◆ **Stated problem**: Lay out the records from the first line through the line containing "tap(133, 775)" as a Markdown table. Use a "Row" column for the row number and an "Entry" column for the line, and leave out blank lines.

◆ **Data**:
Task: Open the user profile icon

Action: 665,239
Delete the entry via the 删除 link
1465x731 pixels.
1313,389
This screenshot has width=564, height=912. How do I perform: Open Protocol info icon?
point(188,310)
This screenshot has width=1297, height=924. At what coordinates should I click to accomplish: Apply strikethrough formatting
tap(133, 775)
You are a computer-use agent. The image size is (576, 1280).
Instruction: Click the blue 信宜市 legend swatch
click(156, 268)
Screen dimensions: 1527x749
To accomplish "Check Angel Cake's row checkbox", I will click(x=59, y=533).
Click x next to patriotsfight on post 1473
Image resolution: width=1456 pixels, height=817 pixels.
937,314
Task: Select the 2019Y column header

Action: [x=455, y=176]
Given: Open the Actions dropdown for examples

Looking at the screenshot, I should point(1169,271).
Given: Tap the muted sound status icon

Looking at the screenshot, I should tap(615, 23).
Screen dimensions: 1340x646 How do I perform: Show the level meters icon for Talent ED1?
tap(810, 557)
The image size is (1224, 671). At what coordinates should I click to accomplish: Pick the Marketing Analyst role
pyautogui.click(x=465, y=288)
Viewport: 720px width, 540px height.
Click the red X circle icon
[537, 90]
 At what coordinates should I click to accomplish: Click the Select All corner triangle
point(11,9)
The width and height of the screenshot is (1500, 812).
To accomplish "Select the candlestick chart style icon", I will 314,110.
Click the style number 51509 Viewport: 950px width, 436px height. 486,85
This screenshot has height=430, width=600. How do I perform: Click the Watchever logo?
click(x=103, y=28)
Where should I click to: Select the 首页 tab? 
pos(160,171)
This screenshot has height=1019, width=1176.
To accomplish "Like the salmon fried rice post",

◆ **Response to this exercise**:
| Row | Entry |
|---|---|
| 1 | Task: Open the user profile icon |
| 2 | Action: 665,239 |
| 3 | Delete the entry via the 删除 link |
| 4 | 1465x731 pixels. |
| 5 | 1313,389 |
| 6 | This screenshot has width=564, height=912. How do I perform: Open Protocol info icon? |
| 7 | point(188,310) |
| 8 | This screenshot has width=1297, height=924. At what coordinates should I click to accomplish: Apply strikethrough formatting |
| 9 | tap(133, 775) |